◆ Required work
Update the records from the start through the line containing "Looking at the", replacing "chart title" with "chart heading" and leaving everything else unchanged. Return only those lines, without the pictures.

◆ Stored data
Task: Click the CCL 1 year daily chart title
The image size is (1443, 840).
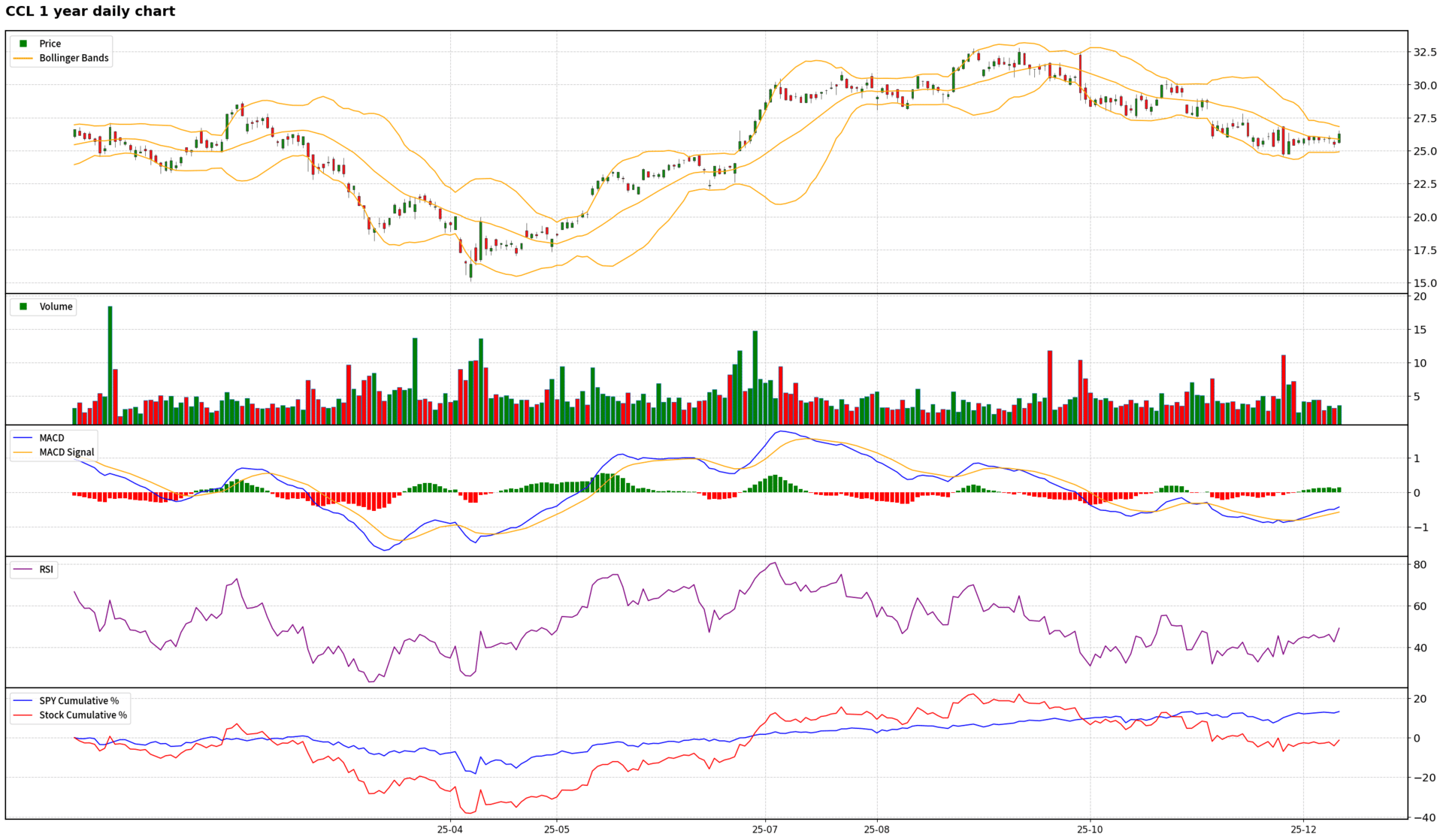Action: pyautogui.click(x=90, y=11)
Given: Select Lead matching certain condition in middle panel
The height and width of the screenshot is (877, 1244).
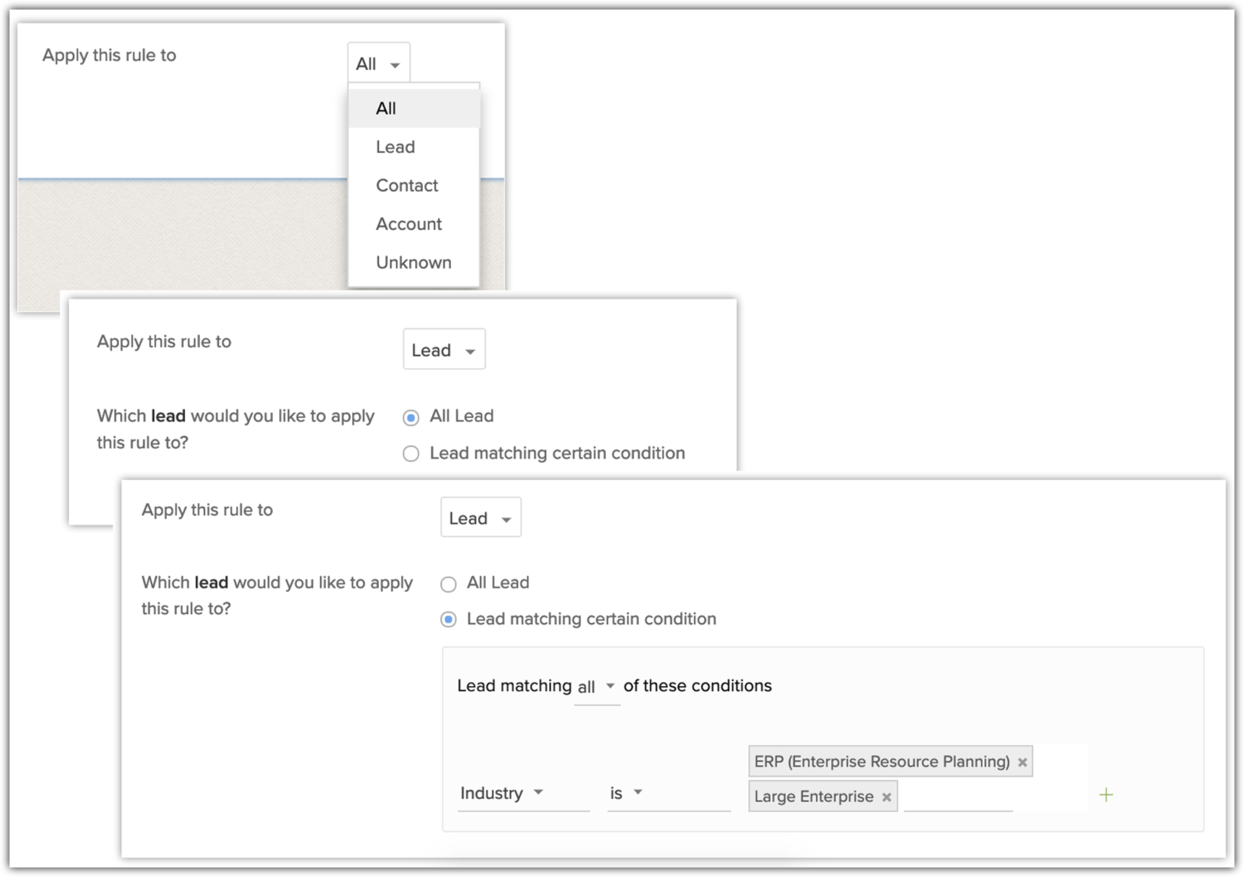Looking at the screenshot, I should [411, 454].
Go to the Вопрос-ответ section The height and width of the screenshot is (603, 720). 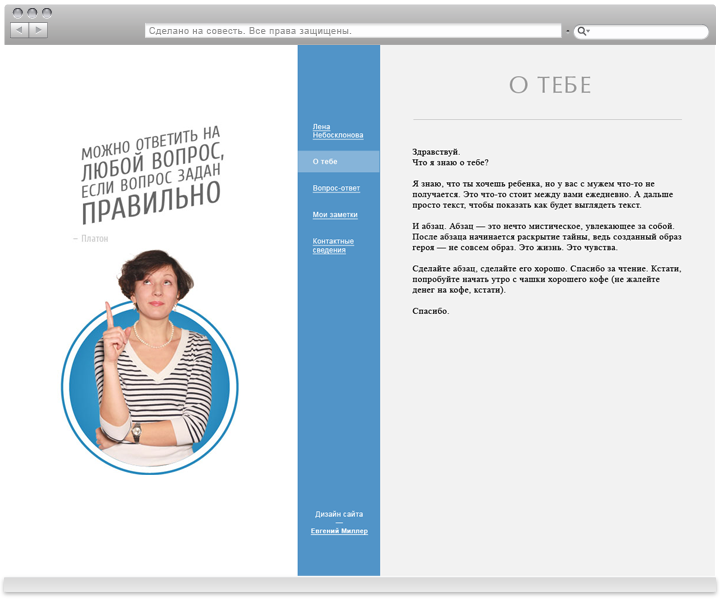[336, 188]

◆ Written answer
Task: Click the CCL 1 year daily chart heading
The image size is (1443, 840).
Action: pyautogui.click(x=90, y=11)
Given: Select Lead matching certain condition in middle panel
The height and width of the screenshot is (877, 1244).
Looking at the screenshot, I should [411, 454].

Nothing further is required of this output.